Task item =
Only the number is wanted: tally the lines below that contain the word "computer".

Given records =
◆ ◆ ◆ ◆ ◆ ◆ ◆
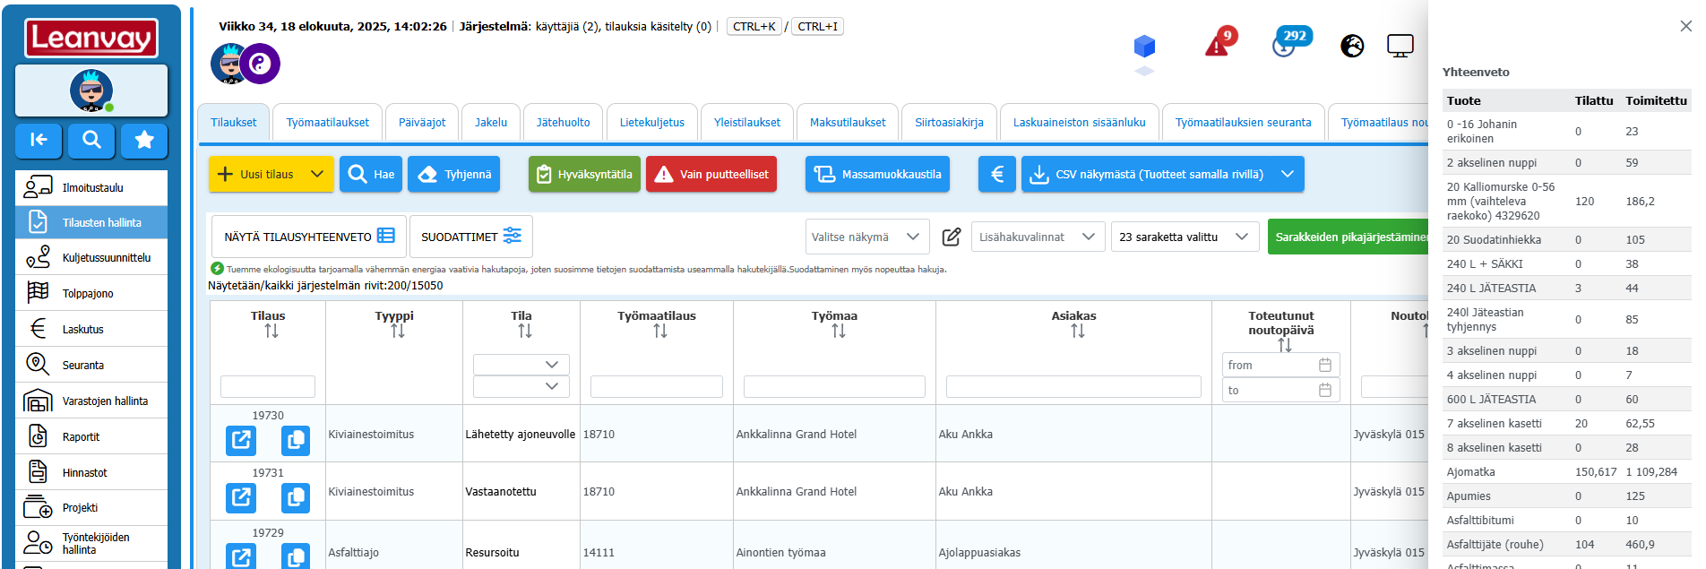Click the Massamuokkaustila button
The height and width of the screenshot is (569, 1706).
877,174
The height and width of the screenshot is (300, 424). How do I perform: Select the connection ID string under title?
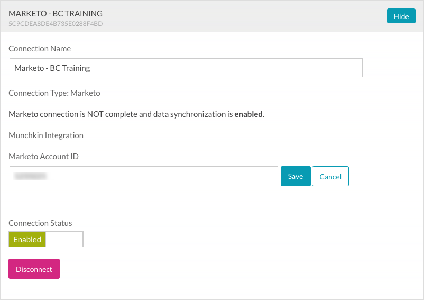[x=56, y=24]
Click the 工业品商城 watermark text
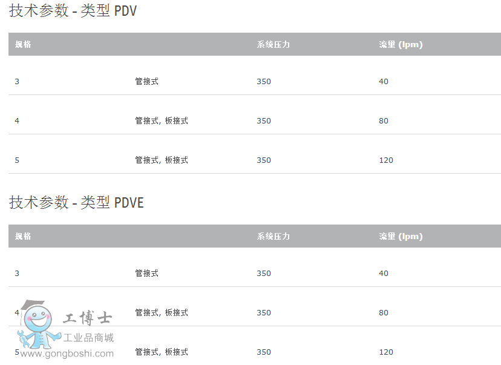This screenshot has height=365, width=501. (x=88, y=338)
◆ ◆ ◆ ◆ ◆ ◆ ◆
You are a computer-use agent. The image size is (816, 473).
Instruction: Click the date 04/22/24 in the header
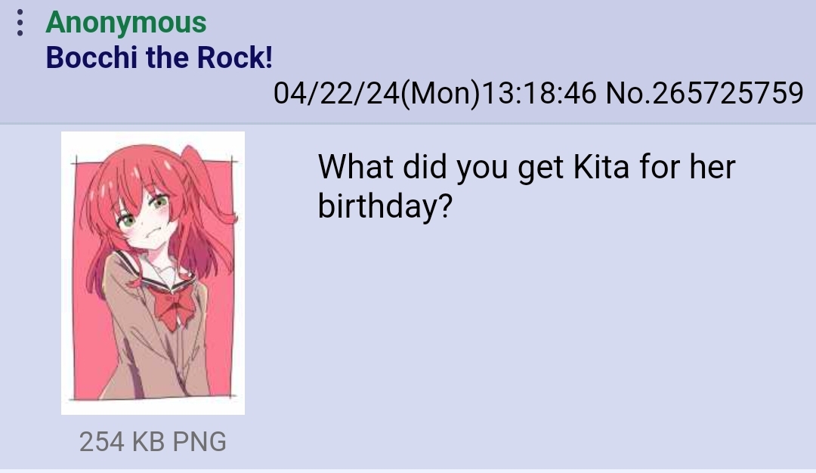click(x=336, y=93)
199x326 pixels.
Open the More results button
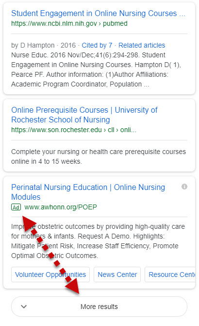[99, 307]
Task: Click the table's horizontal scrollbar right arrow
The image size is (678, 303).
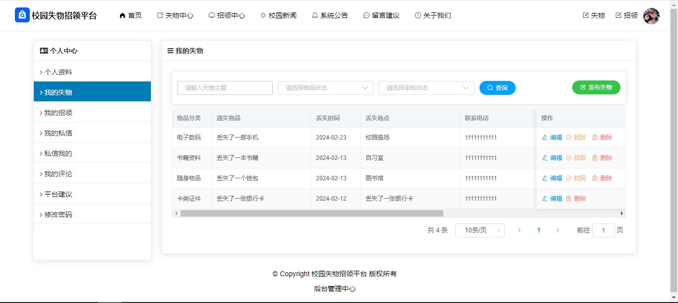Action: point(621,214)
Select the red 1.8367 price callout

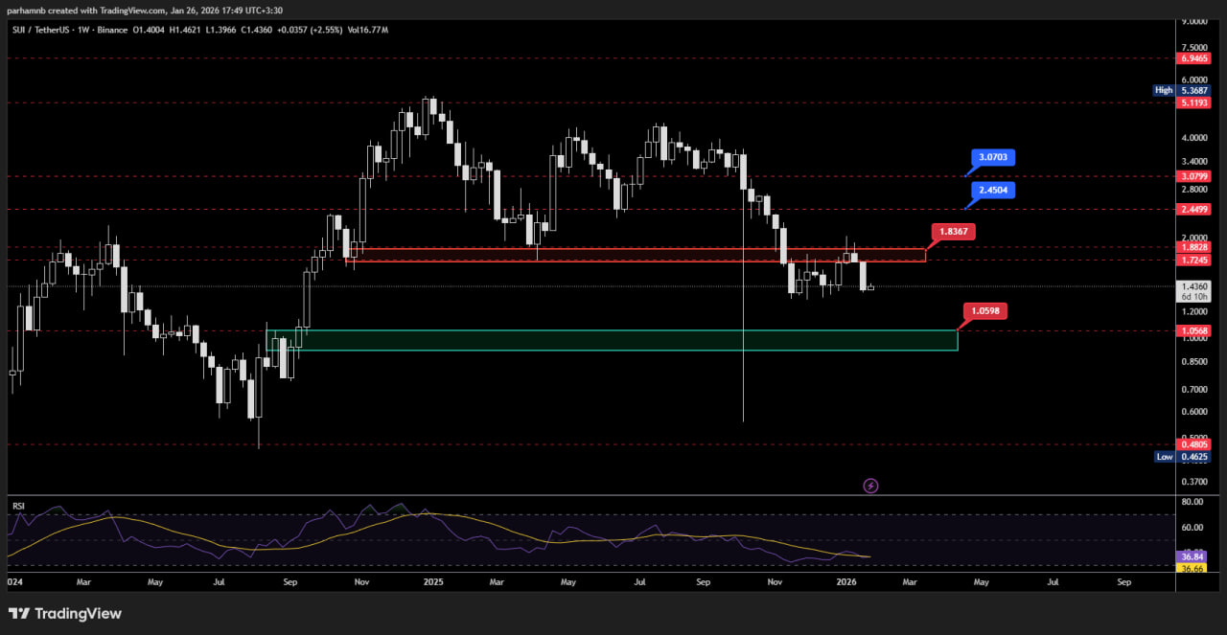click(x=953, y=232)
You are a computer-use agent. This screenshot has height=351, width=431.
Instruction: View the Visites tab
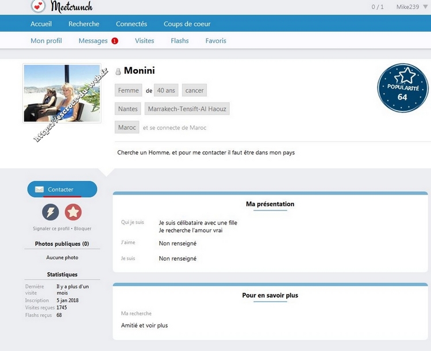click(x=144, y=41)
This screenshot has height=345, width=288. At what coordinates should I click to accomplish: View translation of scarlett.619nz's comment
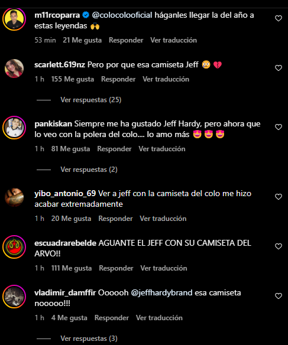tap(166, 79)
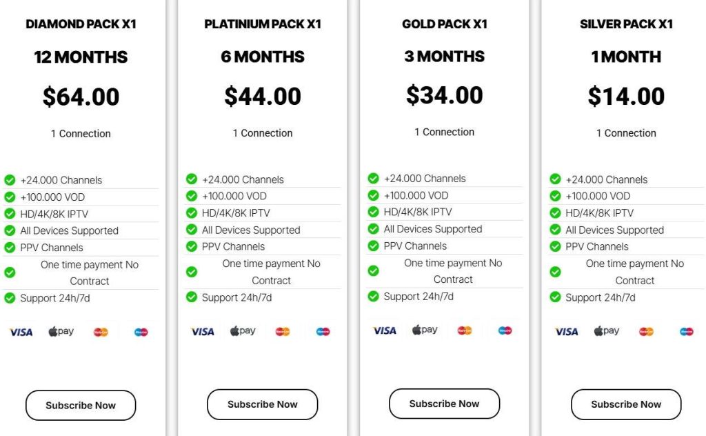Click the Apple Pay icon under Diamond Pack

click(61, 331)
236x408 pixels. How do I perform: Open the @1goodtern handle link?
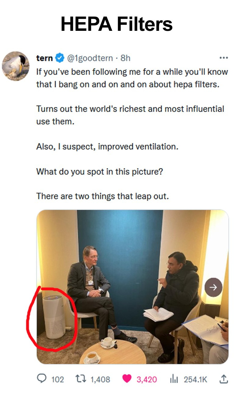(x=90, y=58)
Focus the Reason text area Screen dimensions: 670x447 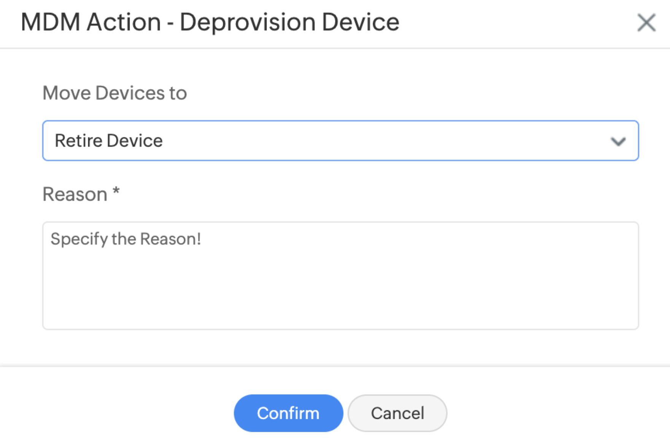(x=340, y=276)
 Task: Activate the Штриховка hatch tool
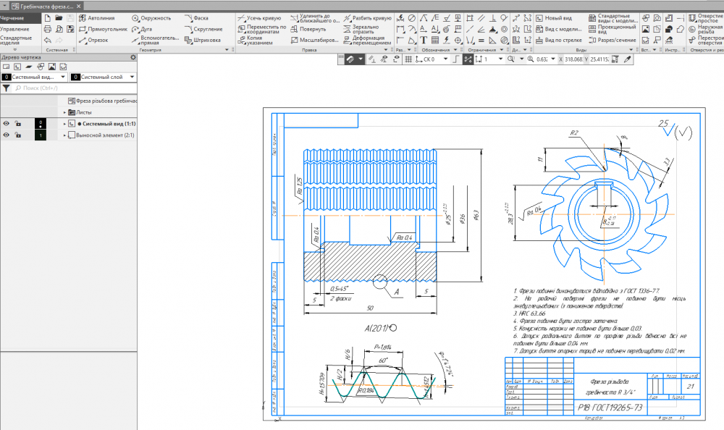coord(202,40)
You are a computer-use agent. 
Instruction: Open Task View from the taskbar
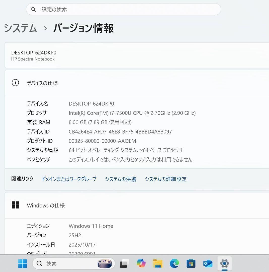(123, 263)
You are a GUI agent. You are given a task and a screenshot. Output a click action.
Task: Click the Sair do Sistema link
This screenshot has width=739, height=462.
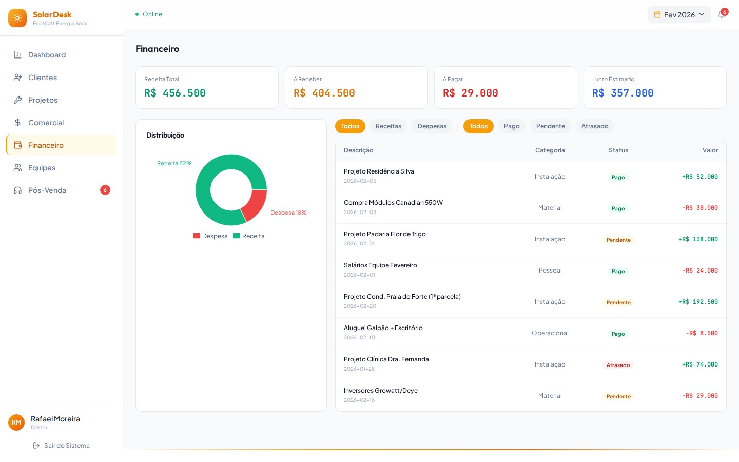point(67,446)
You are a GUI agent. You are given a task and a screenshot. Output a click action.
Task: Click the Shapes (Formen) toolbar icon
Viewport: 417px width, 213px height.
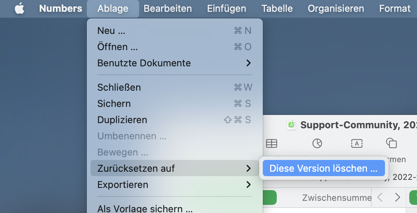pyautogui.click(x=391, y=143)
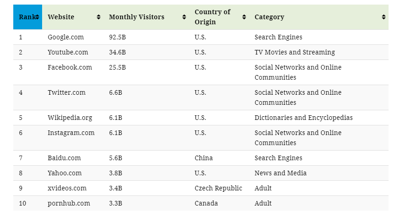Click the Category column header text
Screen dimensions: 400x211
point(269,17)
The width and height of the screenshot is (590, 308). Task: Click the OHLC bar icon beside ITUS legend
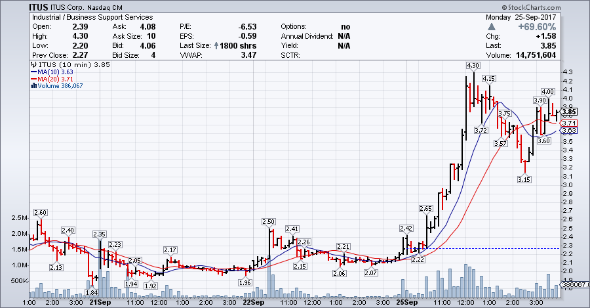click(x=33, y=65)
◆ ◆ ◆ ◆ ◆ ◆ ◆
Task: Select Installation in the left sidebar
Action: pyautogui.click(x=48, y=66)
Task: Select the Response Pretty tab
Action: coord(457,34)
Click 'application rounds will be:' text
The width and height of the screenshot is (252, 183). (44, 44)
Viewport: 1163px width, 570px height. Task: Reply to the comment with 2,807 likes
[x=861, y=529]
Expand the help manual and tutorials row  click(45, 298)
◆ ◆ ◆ ◆ ◆ ◆ ◆
Answer area =
3